Of course, I can't quite use this approach either due to a couple of bugs with extra (which the documentation says is not being maintained):

  • The table name cannot be referenced unless there is a select, which is why I have the dummy select for t3, even though I don't need it.
  • If any of the columns have an uppercase character, Django converts it to lowercase, even though it is uppercase in the database, so the column name is not recognized.

The first has a workaround of selecting a field I don't strictly need. The second requires changing the column names in the database, which is not feasible.

Reference for this second bug:
https://code.djangoproject.com/ticket/28317#ticket

Once again, the purpose of this ticket is to document a use case of QuerySet.extra that cannot be replicated via another method (or rawSQL). I do think there would be a use to support three-way table joins of this nature.

If there is another Django feature that accomplishes this, please let me know!

Change History (3)

comment:1 by Simon Charette, 7 years ago

Resolution: duplicate
Status: newclosed

Hello ekarat,

Support for conditional join is being worked on in #27332 and the issue you've reported in #28317 was caused by a misunderstanding of case handling by your database engine.

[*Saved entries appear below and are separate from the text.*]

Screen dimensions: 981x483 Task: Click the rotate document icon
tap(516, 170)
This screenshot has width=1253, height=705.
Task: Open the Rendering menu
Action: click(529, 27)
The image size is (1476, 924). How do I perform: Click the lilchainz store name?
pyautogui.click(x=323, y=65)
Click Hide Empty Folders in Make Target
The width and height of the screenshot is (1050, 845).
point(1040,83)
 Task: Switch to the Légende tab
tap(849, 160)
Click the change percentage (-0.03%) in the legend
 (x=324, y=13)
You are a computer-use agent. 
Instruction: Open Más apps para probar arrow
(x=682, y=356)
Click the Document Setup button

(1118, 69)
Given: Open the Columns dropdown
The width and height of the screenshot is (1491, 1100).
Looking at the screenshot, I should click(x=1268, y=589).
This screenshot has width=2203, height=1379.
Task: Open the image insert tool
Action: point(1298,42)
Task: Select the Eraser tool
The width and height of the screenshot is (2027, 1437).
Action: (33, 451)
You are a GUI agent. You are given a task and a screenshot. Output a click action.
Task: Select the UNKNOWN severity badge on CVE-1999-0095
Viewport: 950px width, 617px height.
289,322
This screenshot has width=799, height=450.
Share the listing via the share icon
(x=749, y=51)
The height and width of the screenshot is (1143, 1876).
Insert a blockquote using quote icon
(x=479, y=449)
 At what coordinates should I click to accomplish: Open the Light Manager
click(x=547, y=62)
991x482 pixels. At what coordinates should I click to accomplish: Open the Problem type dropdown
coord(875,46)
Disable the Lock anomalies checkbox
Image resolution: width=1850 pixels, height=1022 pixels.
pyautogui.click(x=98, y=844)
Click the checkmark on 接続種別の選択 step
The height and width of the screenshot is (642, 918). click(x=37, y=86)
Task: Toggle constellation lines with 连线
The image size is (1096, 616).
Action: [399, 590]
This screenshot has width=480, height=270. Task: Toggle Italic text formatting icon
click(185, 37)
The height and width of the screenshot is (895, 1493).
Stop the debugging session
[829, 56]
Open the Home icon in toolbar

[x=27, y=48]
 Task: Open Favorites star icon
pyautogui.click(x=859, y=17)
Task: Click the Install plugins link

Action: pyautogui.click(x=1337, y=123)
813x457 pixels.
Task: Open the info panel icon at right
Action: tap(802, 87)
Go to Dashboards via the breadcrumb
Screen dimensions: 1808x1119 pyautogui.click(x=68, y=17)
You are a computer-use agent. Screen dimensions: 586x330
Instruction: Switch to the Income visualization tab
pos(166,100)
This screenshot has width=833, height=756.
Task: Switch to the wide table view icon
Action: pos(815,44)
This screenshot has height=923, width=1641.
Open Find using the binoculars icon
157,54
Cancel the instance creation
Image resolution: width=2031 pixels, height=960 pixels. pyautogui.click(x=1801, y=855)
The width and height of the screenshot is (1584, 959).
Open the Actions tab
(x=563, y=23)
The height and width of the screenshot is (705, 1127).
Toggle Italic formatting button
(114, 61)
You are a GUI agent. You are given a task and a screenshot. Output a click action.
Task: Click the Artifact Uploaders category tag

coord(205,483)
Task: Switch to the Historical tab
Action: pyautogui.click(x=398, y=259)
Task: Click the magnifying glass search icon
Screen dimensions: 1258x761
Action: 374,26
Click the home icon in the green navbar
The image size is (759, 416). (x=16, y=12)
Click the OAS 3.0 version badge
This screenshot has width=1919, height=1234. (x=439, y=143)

comment:2 by ekarat, 7 years ago

Resolution: duplicate
Status: closednew

Everything up through "I cannot find a way to replicate this without the extra or rawSQL methods, due to the 3-way connections between these models." is still valid.

I agree that this is similar to conditional_join, but conditional_join itself is not powerful enough to do this, unless you allow chained conditional joins involving F expressions over any of the tables involved.

WHERE = 't1.x=t2.x AND t1.y=t3.y AND t2.z=t3.z AND t2.value <= t3.value'

is a tricky expression involving all possible pairwise relations between all 3 tables: A-B, B-C, and C-A, so you would need something like:

A.objects.conditional_join(B, x=F(A.x)).conditional_join(C,y=F(A.y),z=F(B.z),value__gte=F(B.value))

So, I think that whomever is working on conditional_join should be aware of this potential use case, and they can determine whether or not their implementation would be able to handle something like this.

comment:3 by Simon Charette, 7 years ago

Resolution: duplicate
Status: newclosed

Looking up the actually proposed implementation it looks like it should be easily feasible to chain and use lookups to generate joins.

A.objects.filtered_relation(
    'b', alias='b2', condiiton=Q(b__x=F('x'))
).filtered_relation(
   'c', alias='c2', condition=Q(
        c__y=F('y'),
        c__z=F('b2__z'),
        c__value__gte=F('b2__value'),
   )
)

You might want to give the PR a review if you're interested in this feature.